Der Vertrauensaufbau bei einem ersten Kontakt zu einem Online-Händler entsteht über die Wahrnehmung von Websites der Unternehmen als dem meistgenutzten Vertriebs- und Kommunikationskanal (Capgemini, 2012). Die Unterscheidung zwischen dem Erstkontakt mit einer Internet-Präsenz eines Unternehmens und dem wiederholten Besuch dieser Website ist wichtig. Während beim Erstkontakt die Website zur Beurteilung der Vertrauenswürdigkeit herangezogen wird, führen wiederholte Besuche und Kauferfahrungen mit einem Internet-Händler dazu, dass das Vertrauen gegenüber diesem aufgrund von Vorerfahrungen beeinflusst wird (McKnight et al., 1998). Spannend ist die Ausgangssituation, in der Konsumenten mit einem Angebot auf einer Website konfrontiert sind, mit der sie noch keine eigenen persönlichen Erfahrungen gemacht haben oder zu der sie keine mittelbaren Anhaltspunkte durch andere Personen haben. In diesen Fällen ist Vertrauen besonders relevant, wie auch eine Umfrage unter kleineren Online-Händlern zeigt. Als kleinere und somit meist unbekanntere Unternehmen haben sie ein verstärktes Interesse an der Steigerung des Kundenvertrauens (Der Handel, 2011, S. 10). Das Vertrauen in die Seriosität eines Unternehmens im Internet ist neben dem Preis eines Produkts ein entscheidendes Kriterium für die tatsächliche Kaufentscheidung (Ernst & Young, 2011, S. 17).

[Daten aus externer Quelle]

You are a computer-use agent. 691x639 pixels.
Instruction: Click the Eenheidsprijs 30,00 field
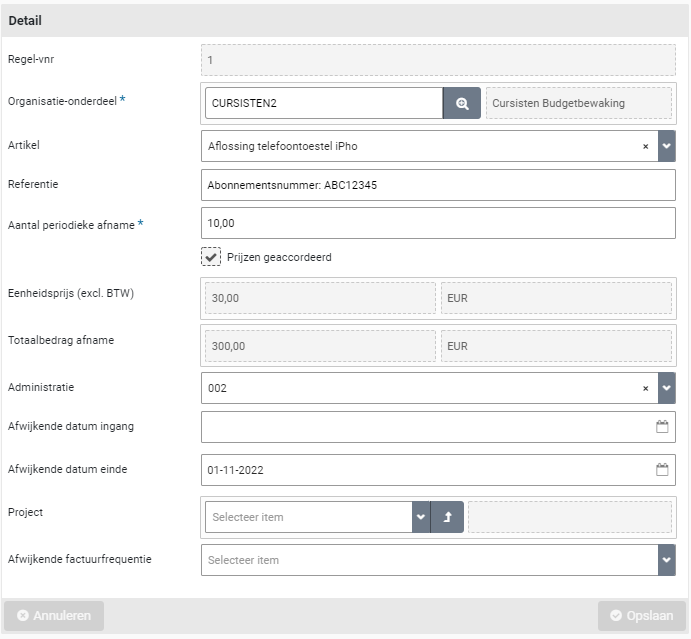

Im Internet treten Unternehmen nur indirekt über die Website in Erscheinung. Diese Internet-Präsenz ist heutzutage mit multimedialen und sozialen Elementen häufig weitaus reichhaltiger als bloße digi- tale Produktbeschreibungen. Dies wirft die Frage auf, anhand welcher Anhaltspunkte der Konsument seine Vertrauenseinschätzung trifft. Die wissenschaftliche Literatur unterscheidet hierbei zwischen visuellem Design (z. B. Farbgestaltung), inhaltlicher Ausgestaltung (z. B. Produktinformationen) und sozialen Funktionen (z. B. Möglichkeit von Produktbewertungen durch Kunden) (Karimov, Brengman, & Van Hove, 2011; Wang & Emurian, 2005).